What to produce |
Set the data down again, exactly as it appears below.

Listed entries |
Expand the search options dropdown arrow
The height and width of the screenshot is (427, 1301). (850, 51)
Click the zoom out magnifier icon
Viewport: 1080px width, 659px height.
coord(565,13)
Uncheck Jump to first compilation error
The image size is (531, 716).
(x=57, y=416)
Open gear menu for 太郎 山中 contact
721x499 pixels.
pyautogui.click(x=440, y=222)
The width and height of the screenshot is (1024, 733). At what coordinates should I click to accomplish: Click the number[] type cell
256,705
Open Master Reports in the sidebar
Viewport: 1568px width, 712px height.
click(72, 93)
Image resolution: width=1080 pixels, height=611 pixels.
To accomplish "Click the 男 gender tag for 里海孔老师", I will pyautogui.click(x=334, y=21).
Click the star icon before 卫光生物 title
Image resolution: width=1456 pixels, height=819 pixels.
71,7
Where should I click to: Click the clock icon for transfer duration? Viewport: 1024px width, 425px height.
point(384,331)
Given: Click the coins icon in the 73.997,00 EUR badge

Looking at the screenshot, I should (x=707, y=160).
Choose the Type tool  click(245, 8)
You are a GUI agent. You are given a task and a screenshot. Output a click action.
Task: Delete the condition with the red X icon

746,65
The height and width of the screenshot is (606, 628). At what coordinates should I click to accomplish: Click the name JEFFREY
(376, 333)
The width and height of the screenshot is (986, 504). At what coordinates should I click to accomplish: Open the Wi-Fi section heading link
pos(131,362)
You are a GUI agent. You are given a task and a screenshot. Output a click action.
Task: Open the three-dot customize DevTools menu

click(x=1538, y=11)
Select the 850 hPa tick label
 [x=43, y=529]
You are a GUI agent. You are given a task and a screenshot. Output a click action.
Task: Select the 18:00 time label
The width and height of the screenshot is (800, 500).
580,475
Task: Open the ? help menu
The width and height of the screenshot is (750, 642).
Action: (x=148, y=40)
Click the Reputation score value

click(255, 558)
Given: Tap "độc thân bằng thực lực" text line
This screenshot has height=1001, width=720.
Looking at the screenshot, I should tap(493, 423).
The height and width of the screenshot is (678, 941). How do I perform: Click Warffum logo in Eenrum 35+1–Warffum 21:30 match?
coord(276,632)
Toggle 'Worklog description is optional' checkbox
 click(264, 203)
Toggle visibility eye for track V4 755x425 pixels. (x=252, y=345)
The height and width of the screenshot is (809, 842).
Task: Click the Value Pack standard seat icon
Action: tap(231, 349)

Answer box |
Expand the search options dropdown arrow
The height and width of the screenshot is (427, 1301). (850, 51)
Click the zoom out magnifier icon
Viewport: 1080px width, 659px height.
coord(565,13)
Uncheck Jump to first compilation error
The image size is (531, 716).
(x=57, y=416)
Open gear menu for 太郎 山中 contact
721x499 pixels.
pyautogui.click(x=440, y=222)
The width and height of the screenshot is (1024, 733). At what coordinates should I click to accomplish: Click the number[] type cell
256,705
Open Master Reports in the sidebar
Viewport: 1568px width, 712px height.
click(72, 93)
Image resolution: width=1080 pixels, height=611 pixels.
To accomplish "Click the 男 gender tag for 里海孔老师", I will pyautogui.click(x=334, y=21).
Click the star icon before 卫光生物 title
Image resolution: width=1456 pixels, height=819 pixels.
71,7
Where should I click to: Click the clock icon for transfer duration? Viewport: 1024px width, 425px height.
point(384,331)
Given: Click the coins icon in the 73.997,00 EUR badge

Looking at the screenshot, I should (x=707, y=160).
Choose the Type tool  click(245, 8)
You are a GUI agent. You are given a task and a screenshot. Output a click action.
Task: Delete the condition with the red X icon

746,65
The height and width of the screenshot is (606, 628). At what coordinates should I click to accomplish: Click the name JEFFREY
(376, 333)
The width and height of the screenshot is (986, 504). At what coordinates should I click to accomplish: Open the Wi-Fi section heading link
pos(131,362)
You are a GUI agent. You are given a task and a screenshot. Output a click action.
Task: Open the three-dot customize DevTools menu

click(x=1538, y=11)
Select the 850 hPa tick label
 [x=43, y=529]
You are a GUI agent. You are given a task and a screenshot. Output a click action.
Task: Select the 18:00 time label
The width and height of the screenshot is (800, 500).
580,475
Task: Open the ? help menu
The width and height of the screenshot is (750, 642).
Action: (x=148, y=40)
Click the Reputation score value

click(255, 558)
Given: Tap "độc thân bằng thực lực" text line
This screenshot has height=1001, width=720.
Looking at the screenshot, I should tap(493, 423).
The height and width of the screenshot is (678, 941). How do I perform: Click Warffum logo in Eenrum 35+1–Warffum 21:30 match?
coord(276,632)
Toggle 'Worklog description is optional' checkbox
 click(264, 203)
Toggle visibility eye for track V4 755x425 pixels. (x=252, y=345)
The height and width of the screenshot is (809, 842).
Task: Click the Value Pack standard seat icon
Action: tap(231, 349)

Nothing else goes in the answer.